There follows a lengthy defense of his manhood that seems to stand against all that came before:
                “I am a prick, but not yours —
                                                            ………………………..
I am the prick, I am the Prick
I am God in my prick
                                                            …………………………
You are a prick, but not the Prick
I can prick, prick
You cannot prick a prick (and we take this as heartfelt)
I am a prick in His Prick.”
       (A godly prick as it were).
                A last paragraph to Diaghilev in prose with a nursery rhyme-like “Sleep in peace, rockabye, bye. Bye. Bye. Bye.”
And the meant-to-be straight from the shoulder closing straight
                                                                                                                         Man to Man
                                                                                                                         Vaslav Nijinsky

                This all from a ghost letter that was never mailed, perfectly mirrors his spirit of futile defiance. — Although I may have been used as a woman and now find myself in terrible straits, I am a man, you see.
                In the theatrical reading of the letter, Wilson/Baryshnikov crucially omit that “Man to Man” sign off, for whatever reason. A letter to himself really, buried in the fourth notebook. Noble as well as damaged — from the dust of his degraded, poverty-stained, personal history.
                Later, in the Diary: “I noticed my mistake, as I wrote the name of god and of Diaghilev with a capital letter. I will spell god with a small letter because I want to make a distinction.”
                Wrenching himself back from the terribly mistaken apprehension that Diaghilev was godlike.
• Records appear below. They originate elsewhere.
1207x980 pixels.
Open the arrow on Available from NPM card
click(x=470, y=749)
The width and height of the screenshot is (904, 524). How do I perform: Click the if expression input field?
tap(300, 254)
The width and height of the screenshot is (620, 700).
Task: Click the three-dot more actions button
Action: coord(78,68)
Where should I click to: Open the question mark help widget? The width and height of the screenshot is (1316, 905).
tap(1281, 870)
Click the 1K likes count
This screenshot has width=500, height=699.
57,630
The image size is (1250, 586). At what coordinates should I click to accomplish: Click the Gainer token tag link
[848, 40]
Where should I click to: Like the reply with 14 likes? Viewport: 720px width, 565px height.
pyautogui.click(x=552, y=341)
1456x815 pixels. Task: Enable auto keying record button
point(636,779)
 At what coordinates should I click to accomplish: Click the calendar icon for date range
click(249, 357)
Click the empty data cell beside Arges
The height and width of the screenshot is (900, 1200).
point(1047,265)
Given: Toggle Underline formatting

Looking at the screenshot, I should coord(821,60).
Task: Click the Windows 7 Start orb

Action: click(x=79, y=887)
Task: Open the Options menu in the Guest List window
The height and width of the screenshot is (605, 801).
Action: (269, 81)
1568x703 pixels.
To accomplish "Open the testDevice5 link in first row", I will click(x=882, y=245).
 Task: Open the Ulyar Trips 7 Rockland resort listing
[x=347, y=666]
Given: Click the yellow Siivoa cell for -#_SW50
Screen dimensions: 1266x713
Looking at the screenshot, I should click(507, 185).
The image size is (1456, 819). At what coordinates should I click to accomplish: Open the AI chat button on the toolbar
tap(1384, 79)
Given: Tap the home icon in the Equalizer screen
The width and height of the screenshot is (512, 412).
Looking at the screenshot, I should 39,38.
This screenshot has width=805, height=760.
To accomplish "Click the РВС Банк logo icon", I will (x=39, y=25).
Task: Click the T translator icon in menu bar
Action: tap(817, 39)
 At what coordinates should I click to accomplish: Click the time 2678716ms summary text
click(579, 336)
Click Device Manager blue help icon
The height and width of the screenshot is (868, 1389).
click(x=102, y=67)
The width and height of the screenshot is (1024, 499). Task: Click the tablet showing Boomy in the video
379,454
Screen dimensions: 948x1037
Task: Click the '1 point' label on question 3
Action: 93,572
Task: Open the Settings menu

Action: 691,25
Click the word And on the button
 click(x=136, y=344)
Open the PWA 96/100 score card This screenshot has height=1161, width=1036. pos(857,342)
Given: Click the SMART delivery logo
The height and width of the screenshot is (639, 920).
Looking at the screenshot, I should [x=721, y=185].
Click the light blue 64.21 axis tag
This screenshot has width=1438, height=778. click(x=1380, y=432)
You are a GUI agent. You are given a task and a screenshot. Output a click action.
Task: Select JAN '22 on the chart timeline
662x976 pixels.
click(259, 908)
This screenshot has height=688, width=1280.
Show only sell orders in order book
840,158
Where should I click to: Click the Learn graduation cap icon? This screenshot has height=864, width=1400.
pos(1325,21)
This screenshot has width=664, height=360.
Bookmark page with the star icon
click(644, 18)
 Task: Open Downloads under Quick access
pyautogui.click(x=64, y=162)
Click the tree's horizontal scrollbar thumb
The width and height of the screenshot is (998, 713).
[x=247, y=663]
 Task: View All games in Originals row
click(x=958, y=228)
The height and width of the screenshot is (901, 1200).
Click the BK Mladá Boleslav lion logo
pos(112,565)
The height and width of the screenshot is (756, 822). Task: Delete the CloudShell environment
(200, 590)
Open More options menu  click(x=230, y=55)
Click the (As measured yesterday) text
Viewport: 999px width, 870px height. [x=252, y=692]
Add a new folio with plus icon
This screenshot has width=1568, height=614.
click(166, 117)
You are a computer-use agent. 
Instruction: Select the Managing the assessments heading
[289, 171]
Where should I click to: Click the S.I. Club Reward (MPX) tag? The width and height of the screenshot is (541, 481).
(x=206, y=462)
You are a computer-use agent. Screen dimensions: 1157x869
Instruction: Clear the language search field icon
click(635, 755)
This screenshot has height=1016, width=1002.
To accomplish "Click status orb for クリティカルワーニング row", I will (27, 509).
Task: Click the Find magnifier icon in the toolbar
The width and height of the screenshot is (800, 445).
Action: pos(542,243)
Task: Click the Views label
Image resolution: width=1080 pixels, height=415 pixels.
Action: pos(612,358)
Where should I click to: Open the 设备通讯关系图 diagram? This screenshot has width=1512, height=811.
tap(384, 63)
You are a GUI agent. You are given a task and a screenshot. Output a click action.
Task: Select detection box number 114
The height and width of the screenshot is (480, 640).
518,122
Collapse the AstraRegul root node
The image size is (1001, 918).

A separation between that man and a god or God that he must make clear to himself. — Still so painful that at a certain point in time in their relationship, it was not at all certain that the powerful impresario was not godlike. — A distinction he must absolutely make now for the sake of his fragile sense of who and what he has become.
                Writing of an incident some years previously when he contracted typhoid fever and was helpless, he describes the process whereby he is persuaded that he must live with Diaghilev and be taken care of at the negotiated price of his body and soul.
                “I was afraid of Diaghilev and not of death.”
                Diaghilev took control of his life and would keep a tight hold until his precipitous marriage to Romola Pulszky in 1913 and the break. Of course, no need for the letter “To Man” or for the commentary if he were still not in his grip one way or another.
                He has a falling out with Romola and uses The Diary to air the essence of his grievance with her:
                “You have called Dr. Frenkel. You have trusted a stranger and not me…. He is afraid of showing his wife that he is nothing. Nothing, because everything that he has learned by studying is nothing…. I do not want to dance the way I used to, because all those dances are death. Death is not only when the body dies. The body dies, but the spirit lives. The spirit is a dove, but in God. I am God, and I am in God….You do not want to go on walks with me. You think I am ill. You think that because Dr. Frenkel told you I was ill.”
                He ends this letter in a devotional poetic form that devolves into a mystifying doggerel that must have frightened Romola even more. He leaves the house and heads for town, lightly dressed for the winter chill and with just a little money in his pocket. He sees Dr. Frenkel heading toward their house and realizes that Romola has called for him because his behavior has again alarmed her.
                “I went on with a bowed head as if guilty of something.” — Guilty of being fully alive — of knowing too much and too little.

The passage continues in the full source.